:: Short problem 1 ::
Quote the passage on ICOMOS and the World Heritage Convention word for word, starting with "Other ICOMOS work" and going on through "to the Convention.".
:: Short problem 2 ::
Extend the passage on ICOMOS and the World Heritage Convention, picking up right after its final sentence.

:: Extracted text ::
At the Documentation Centre of its Paris headquarters ICOMOS maintains a full archive of all successful and unsuccessful nominations. This is regularly consulted by professionals, students, and government institutions from all round the world.
Other ICOMOS work in connection with the Convention
ICOMOS is also actively involved, through its International Secretariat and its National and International Committees, in the preparation of reports on the state of conservation of properties inscribed on the World Heritage List. This constitutes an ever-increasing aspect of the work of the World Heritage Committee, which has recently put into operation a procedure for regular reporting on the state of conservation of World Heritage properties by States Parties to the Convention.
It advises the UNESCO World Heritage Centre on requests for technical assistance received from States Parties. The Convention provides for the establishment of a World Heritage Fund, made up of the subscriptions of the States Parties. This is allocated under three headings: Preparatory Assistance, Conservation and Management Assistance, and Emergency Assistance. ICOMOS is frequently called upon to nominate experts to carry out projects, and occasionally the entire project is carried out by ICOMOS under contract to UNESCO. In other cases, where funds are requested for projects that do not involve the dispatch of an expert mission, ICOMOS receives project proposals for professional and scientific evaluation.

:: Provided material ::
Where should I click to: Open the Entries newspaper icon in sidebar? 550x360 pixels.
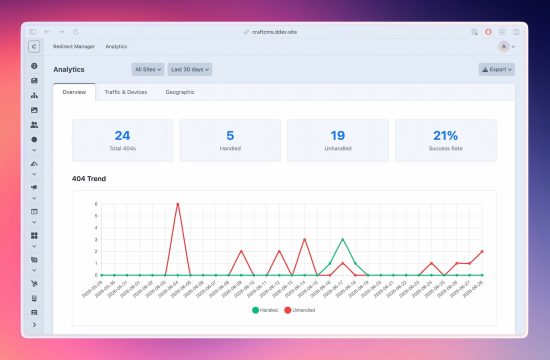[34, 81]
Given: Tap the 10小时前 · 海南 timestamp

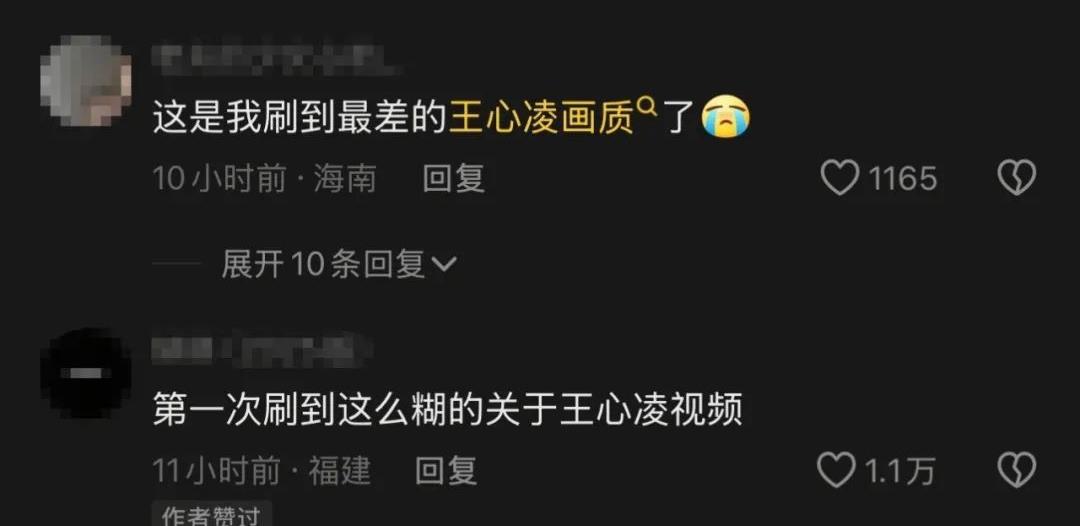Looking at the screenshot, I should pyautogui.click(x=264, y=178).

:: Task result 1 ::
Other ICOMOS work in connection with the Convention
ICOMOS is also actively involved, through its International Secretariat and its National and International Committees, in the preparation of reports on the state of conservation of properties inscribed on the World Heritage List. This constitutes an ever-increasing aspect of the work of the World Heritage Committee, which has recently put into operation a procedure for regular reporting on the state of conservation of World Heritage properties by States Parties to the Convention.

:: Task result 2 ::
Over the past years there has been a considerable amount of time spent by the Committee, by UNESCO, and by the advisory bodies in a critical examination of the past and future implementation of the Convention. ICOMOS is closely associated with all aspects of the intellectual development of the Convention. Through regional conferences and workshops and the publication of reports it has made major contributions to the development of the Global Strategy defined by the Committee in 1985. It has played a key role in the definition of authenticity, beginning with the meeting in Nara in 1992 and followed by a systematic series of regional meetings. The concept of the cultural landscape is one in which ICOMOS has been intensely involved, beginning with the seminal meeting held at La Petite Pierre in France in 1992 and subsequently with a number of meetings and workshops. ICOMOS has been involved in several meetings working on the revision of the Operational Guidelines for the Implementation of the World Heritage Convention, whose final version was adopted on 2 February 2005. Meanwhile, ICOMOS has published “Filling the gaps – An action plan for the future”, an analysis of the World Heritage List which is seen as a contribution to the further development of the Global Strategy for a credible, representative and balanced World Heritage List. ICOMOS has also been involved in the preparation of manuals and on the reflection on the concept of Outstanding Universal Value through the preparation of a Compendium on Outstanding Universal Value. ICOMOS’s activities include participation to programmes on climate change and on tourism.
Other areas in which ICOMOS is working include the extension of the scope of the heritage to non-monumental cultures through involvement with meetings in sub-Saharan Africa and the Pacific Region, to the recognition of the industrial heritage in close collaboration with TICCIH, and to the architectural and urban heritage of the twentieth century, working with DoCoMoMo.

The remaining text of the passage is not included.